Schon lange wird im Forum des Chiemsee Reggae Summers diskutiert: Betrunkene Minderjährige, schlafraubende Dauerbeschallung auf dem Campingplatz und die ewige ritualisierte Helga-Suche. Das passt – für Viele – einfach nicht zu einem Reggae Festival.


Die Vorstellungen von einem gelungenen Festivalwochenende variieren, Geschmäcker sind schließlich verschieden; und doch bietet der Veranstalter jenen, die auf Vuvuzelas und andere Scherereien auf dem Campingplatz verzichten mögen, ein attraktives Alternativprogramm:

Grüner Wohnen“ – so heißt die erstmalig vorgestellte Neuerung. Auf einem separaten Areal soll auf eine entsprechend entspannte und ruhige Atmosphäre besonders geachtet werden. „Helga“-Rufe sind also ebenso tabu, wie lautstarke Musik in den Morgenstunden. Das schließt gute Stimmung nicht zwangsläufig aus – unter Rücksichtnahme auf die Nachbarn geht das Feiern trotzdem (und mit einigen ruhigen Stunden Schlaf sowieso besser). Auf der Info Seite zum Angebot wird zudem auf die Müllproblematik eingegangen, die – zumindest in diesem Bereich – minimiert werden soll.

Um dieses Angebot nutzen zu können, muss man sich auf der oben genannten Seite registrieren; dafür gibt es dann ohne Aufpreis ein extra Bändchen als Zugangsberechtigung.

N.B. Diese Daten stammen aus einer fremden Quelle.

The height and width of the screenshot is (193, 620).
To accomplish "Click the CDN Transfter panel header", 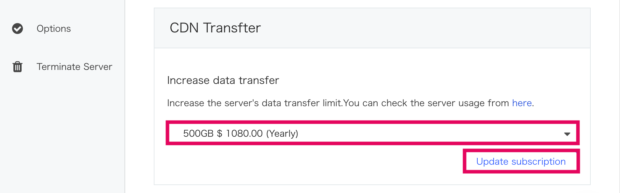I will coord(372,28).
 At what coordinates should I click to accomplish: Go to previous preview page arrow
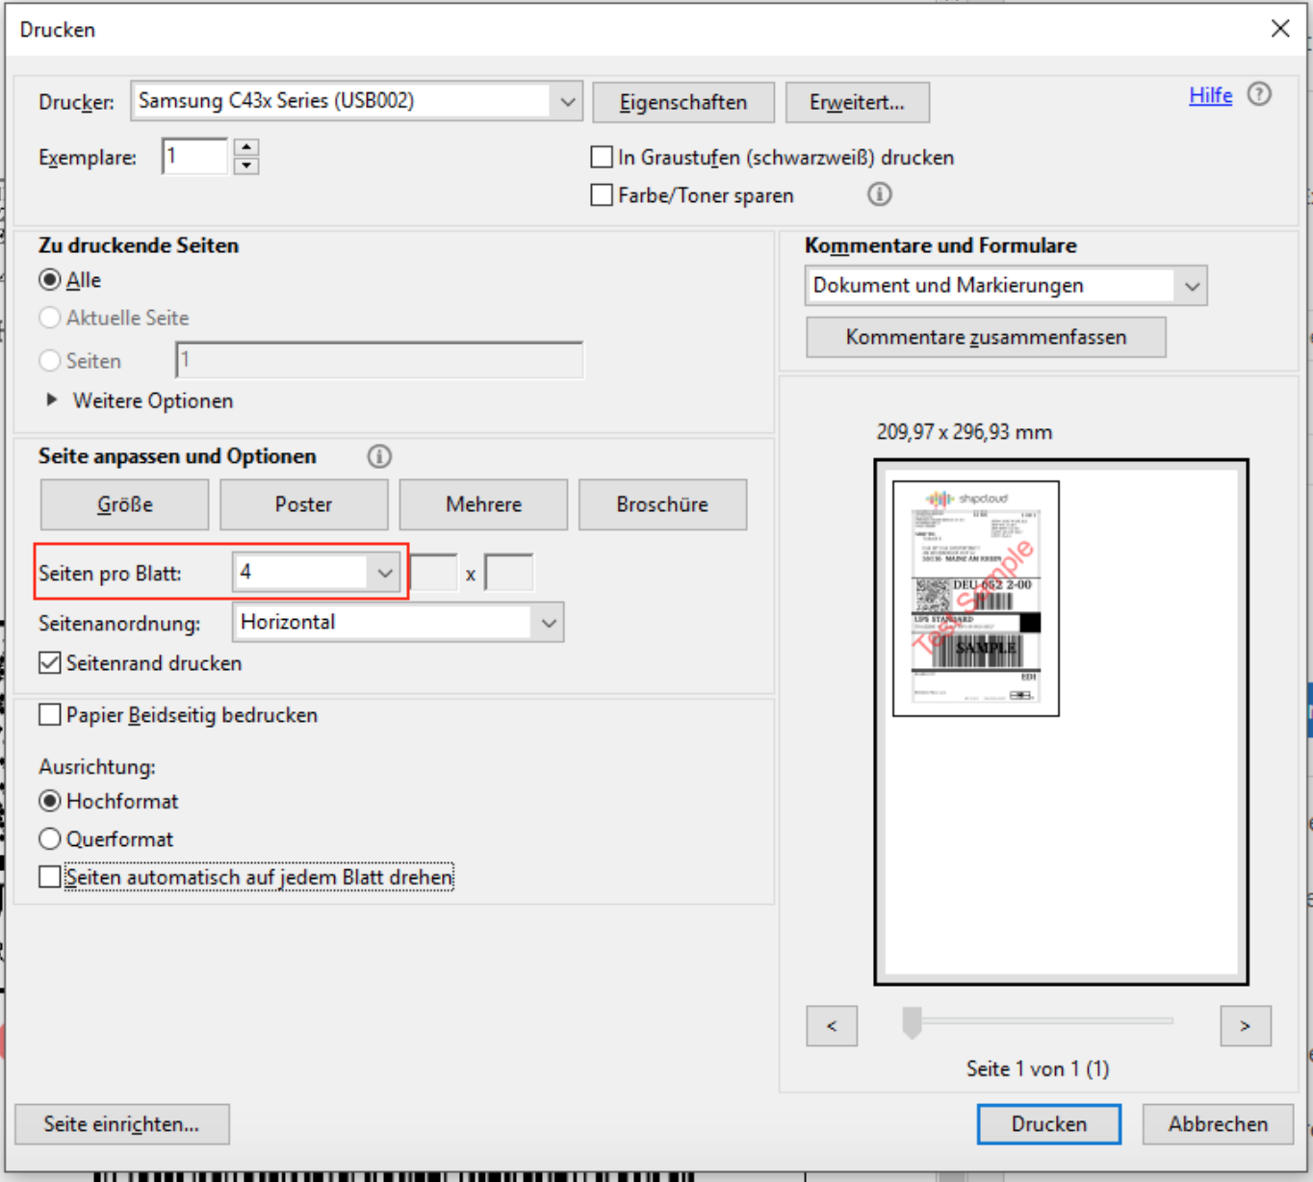click(x=832, y=1026)
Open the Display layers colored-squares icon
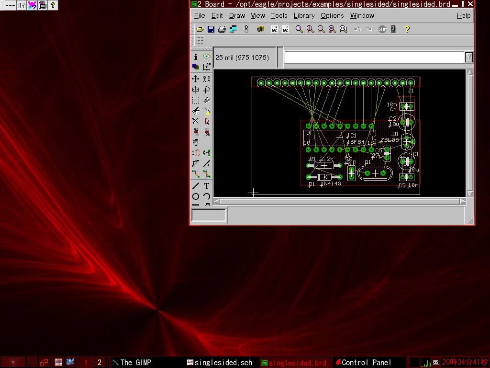Image resolution: width=490 pixels, height=368 pixels. pos(196,67)

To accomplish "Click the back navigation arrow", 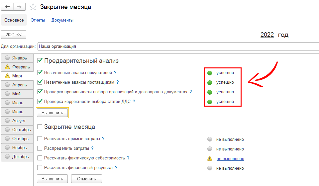I will pos(7,7).
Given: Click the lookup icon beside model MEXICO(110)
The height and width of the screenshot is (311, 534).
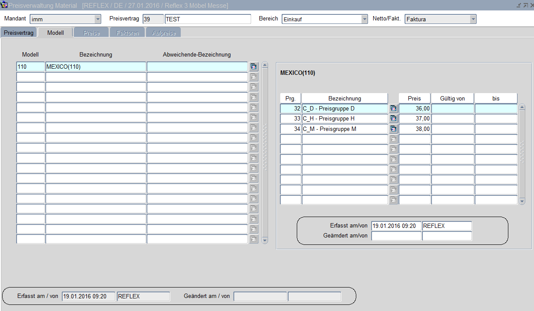Looking at the screenshot, I should point(254,67).
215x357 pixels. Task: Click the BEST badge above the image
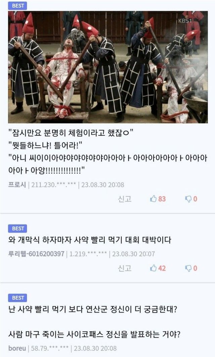click(17, 5)

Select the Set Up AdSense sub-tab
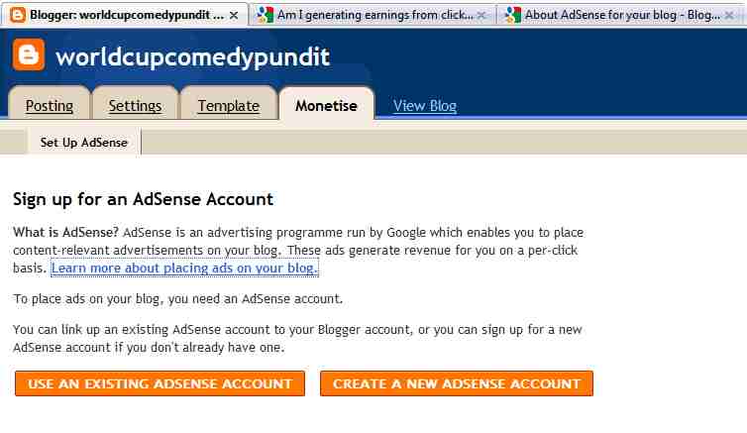pyautogui.click(x=84, y=142)
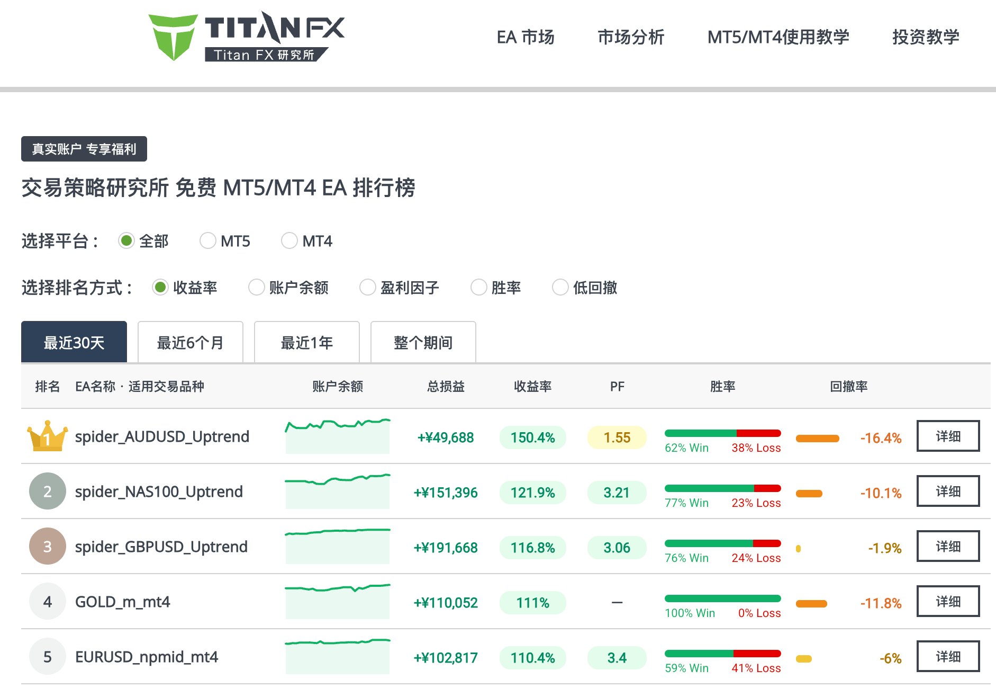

Auf uns wirkt das Angebot vielversprechend. Natürlich beschränkt sich die Nutzbarkeit dieses Platzes auf jene, die allen voran der Musik wegen anreisen und sich auf entspannte Tage am Chiemsee freuen. Feierwütige Besucher – wem will mans verübeln? – sind auf dem normalen Campingplatz wohl besser aufgehoben. Der Arealplan verspricht eine Lage in Bühnenreichweite und sanitäre Anlagen in der Nähe. Schafft es der Veranstalter tatsächlich die genannten Punkte umzusetzen, so wird sich dieser Campingbereich wohl längerfristig etablieren, sofern denn die entsprechende Resonanz seitens der Besucher festzustellen ist. Bisher sieht es im Forum im Bezug darauf eher mau aus, alles weitere bleibt jedoch abzuwarten.